Assurances en RDC : vers une décennie de transformation et de digitalisation
Dix ans après l’ouverture du marché congolais des assurances à la concurrence, un panel d’experts, incluant l’Honorable Sénateur Tony Labila, a dressé le bilan du secteur en République démocratique du Congo. Le Sénateur a insisté sur le rôle crucial des assurances, qui créent des emplois et protègent contre les risques quotidiens. La rencontre a permis d’identifier les défis persistants et de recommander deux axes pour dynamiser le secteur : renforcer la contribution des assureurs au développement socio-économique et généraliser la digitalisation des services pour faciliter la gestion des contrats et sinistres à distance.
Par Léon Idole HOPAY
Dix ans après l’ouverture du marché congolais des assurances à la concurrence, un panel d’experts s’est réuni pour dresser un état des lieux d’un secteur en pleine mutation en République démocratique du Congo.
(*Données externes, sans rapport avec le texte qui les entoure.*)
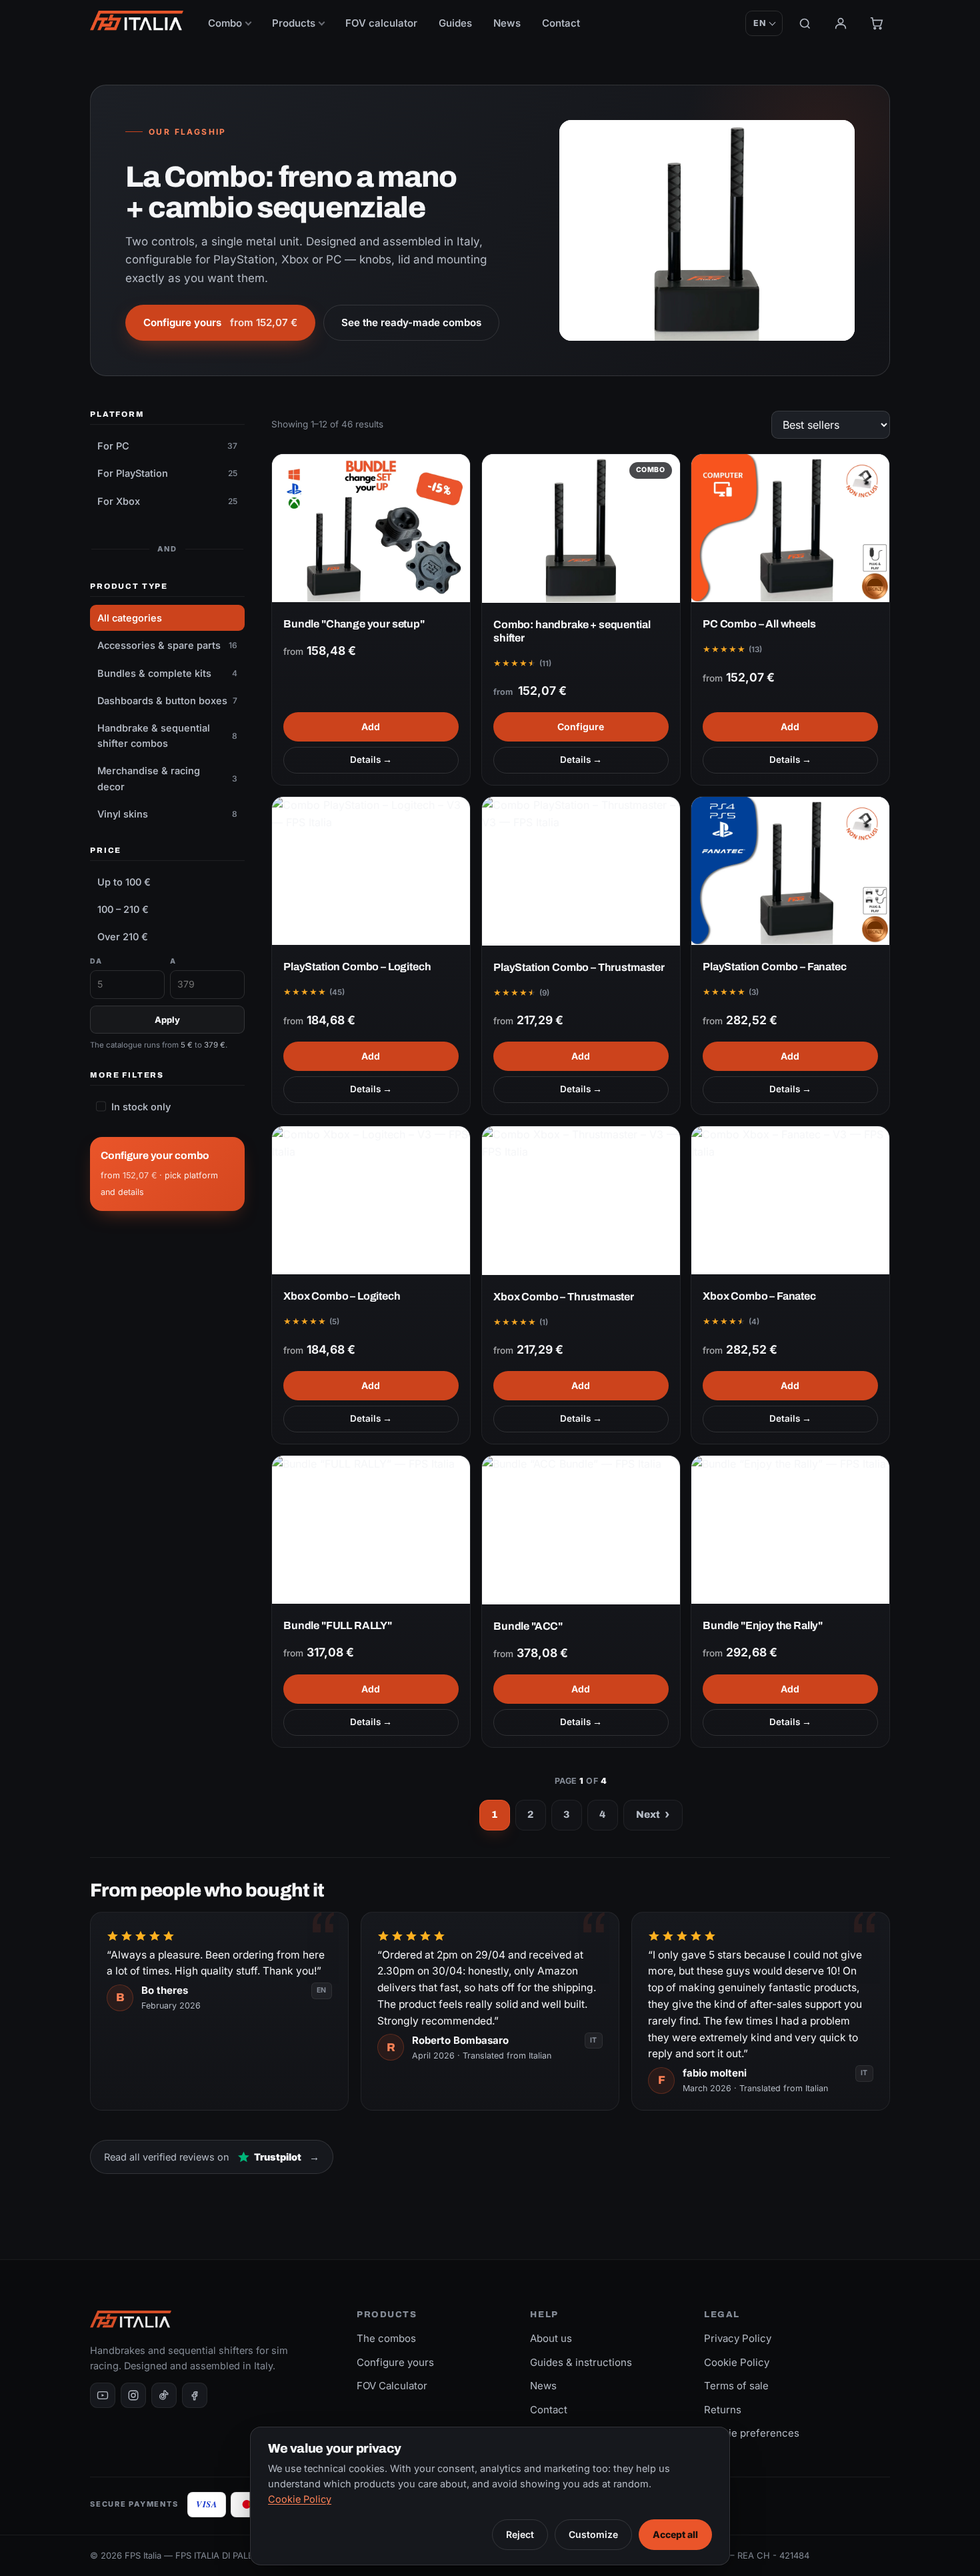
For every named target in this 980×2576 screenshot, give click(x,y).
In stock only (141, 1106)
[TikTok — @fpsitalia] (164, 2395)
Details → (371, 759)
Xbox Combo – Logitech (342, 1296)
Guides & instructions (581, 2362)
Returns (722, 2409)
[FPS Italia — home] (136, 21)
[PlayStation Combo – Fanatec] (790, 871)
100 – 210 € (123, 909)
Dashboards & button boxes (167, 700)
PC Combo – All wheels (759, 624)
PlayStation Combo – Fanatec (775, 967)
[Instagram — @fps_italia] (133, 2395)
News (507, 23)
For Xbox (167, 501)
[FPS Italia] (130, 2319)
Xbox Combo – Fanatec (759, 1296)
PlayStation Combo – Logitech (357, 967)
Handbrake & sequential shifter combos (167, 735)
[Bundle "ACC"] (581, 1530)
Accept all (675, 2534)
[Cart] (876, 23)
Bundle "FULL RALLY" (337, 1626)
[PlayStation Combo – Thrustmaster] (581, 871)
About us (551, 2338)
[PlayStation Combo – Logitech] (371, 871)
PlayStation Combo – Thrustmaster (579, 967)
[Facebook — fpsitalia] (194, 2395)
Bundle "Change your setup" (354, 624)
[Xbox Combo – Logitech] (371, 1200)
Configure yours (220, 322)
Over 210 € (122, 936)
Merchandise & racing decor (167, 778)
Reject (520, 2534)
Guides (455, 23)
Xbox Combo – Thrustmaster (563, 1296)
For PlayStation (167, 473)
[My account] (840, 23)
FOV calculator (381, 23)
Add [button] (370, 726)
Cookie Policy (736, 2362)
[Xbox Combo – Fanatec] (790, 1200)
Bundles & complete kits (167, 673)
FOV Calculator (392, 2385)
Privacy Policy (737, 2338)
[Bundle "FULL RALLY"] (371, 1530)
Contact (561, 23)
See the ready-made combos (411, 322)
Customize (593, 2534)
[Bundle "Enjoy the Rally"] (790, 1530)
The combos (386, 2338)
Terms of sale (736, 2385)
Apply (167, 1019)
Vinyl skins (167, 814)
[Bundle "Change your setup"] (371, 528)
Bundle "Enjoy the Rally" (763, 1626)
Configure (580, 726)
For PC (167, 445)
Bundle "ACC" (528, 1626)
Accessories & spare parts (167, 645)
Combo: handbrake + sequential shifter (571, 631)
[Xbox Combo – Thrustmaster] (581, 1200)
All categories (129, 617)
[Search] (805, 24)
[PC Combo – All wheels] (790, 528)
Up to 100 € (124, 882)
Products (293, 23)
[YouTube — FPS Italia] (102, 2395)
Parmi les intervenants figurait l’honorable sénateur Tony Labila, qui a pris part aux échanges consacrés au bilan et aux perspectives d’avenir de cette branche stratégique de l’économie nationale.
Dans son intervention, le parlementaire a insisté sur l’enjeu crucial que représentent les sociétés d’assurances. Au-delà de leur contribution à la création d’emplois formels, a-t-il souligné, ces entreprises constituent un mécanisme essentiel de protection contre les risques du quotidien, qu’ils soient liés à la santé, aux biens ou aux activités professionnelles.
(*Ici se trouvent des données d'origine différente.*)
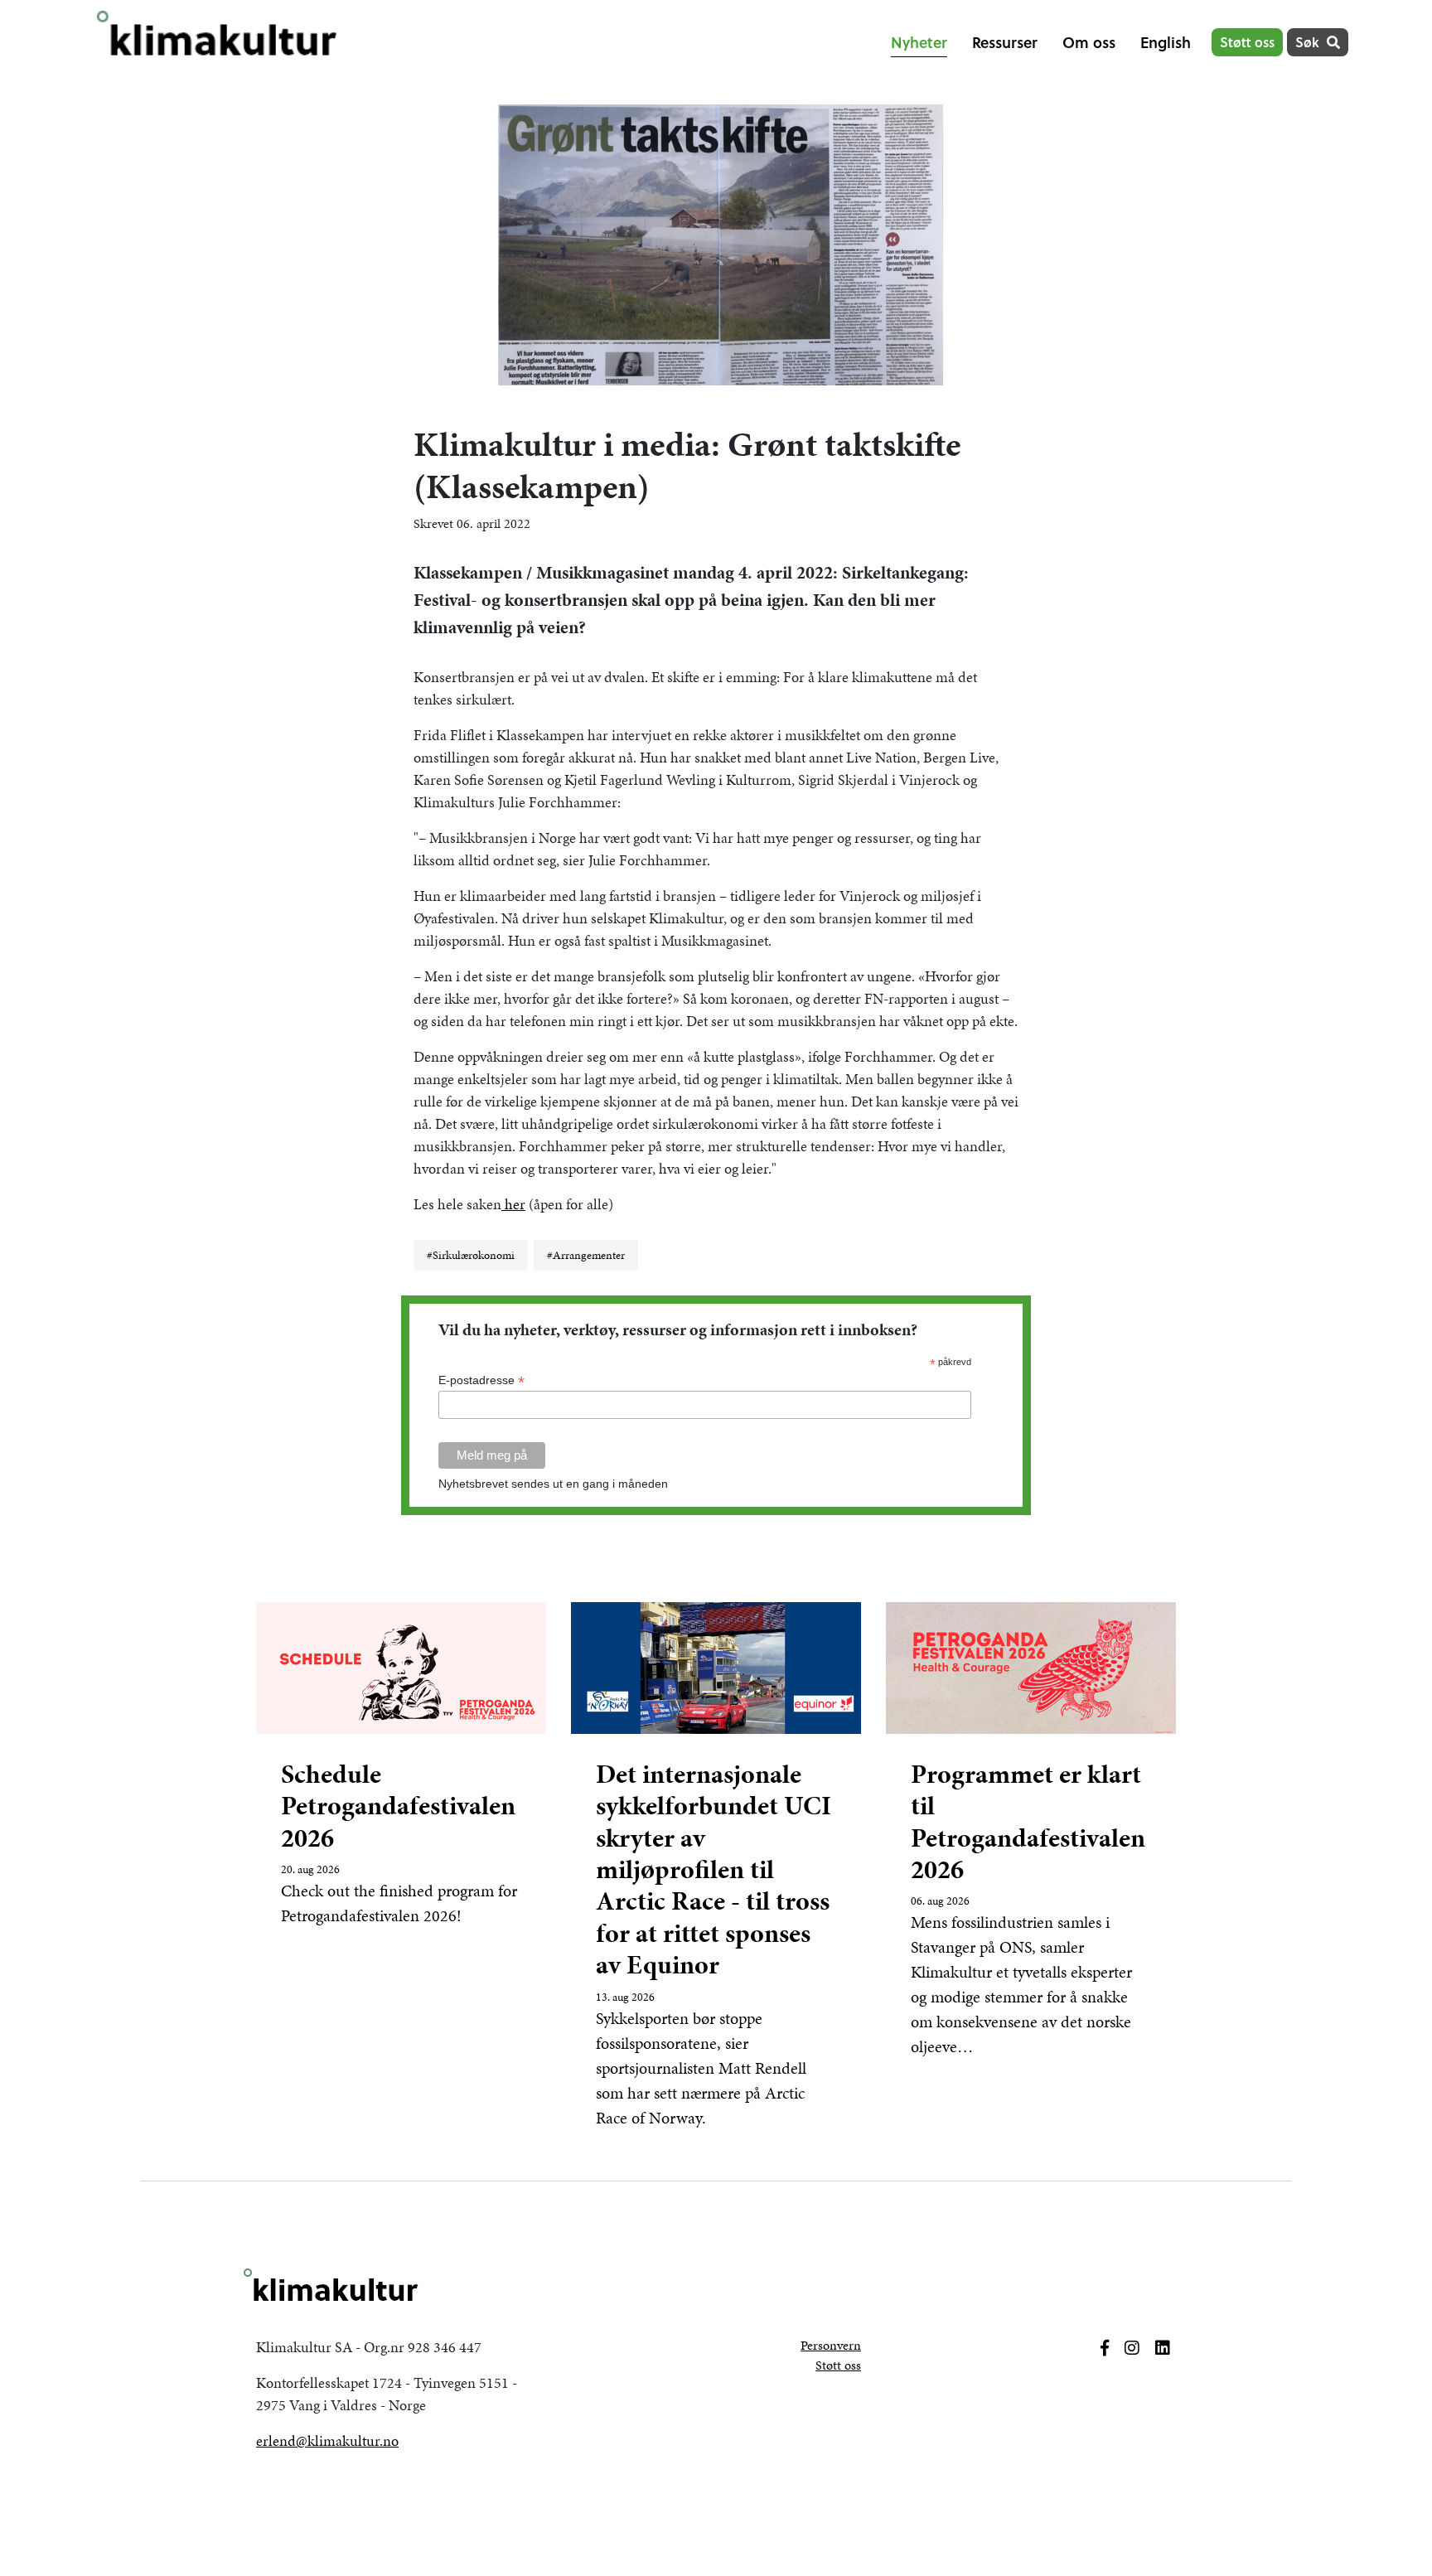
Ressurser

À ce titre, le secteur assurantiel participe à la stabilisation du tissu économique et au renforcement de la résilience des ménages comme des entreprises. L’objectif de la rencontre était d’identifier les zones d’ombre qui persistent une décennie après la libéralisation du marché : faible taux de pénétration des produits d’assurance, déficit de confiance du public, contraintes réglementaires ou encore insuffisante culture assurantielle.
Les experts ont ainsi formulé plusieurs recommandations pour dynamiser le secteur. Deux axes majeurs se dégagent. D’une part, une implication plus active des compagnies d’assurances dans le développement socio-économique du pays, notamment par des investissements structurants et des produits adaptés aux réalités locales.
D’autre part, l’accélération de la digitalisation intégrale des services. Cette transformation technologique devrait permettre aux assurés de souscrire, gérer leurs contrats et déclarer leurs sinistres à distance, via leurs smartphones, favorisant ainsi l’inclusion financière et l’élargissement de la base des assurés.
À l’issue des travaux, les participants ont convenu que la consolidation du secteur passe désormais par une modernisation profonde des pratiques, une gouvernance renforcée et une meilleure appropriation des mécanismes d’assurance par la population. Dix ans après la libéralisation, l’heure est donc moins au constat qu’à l’action.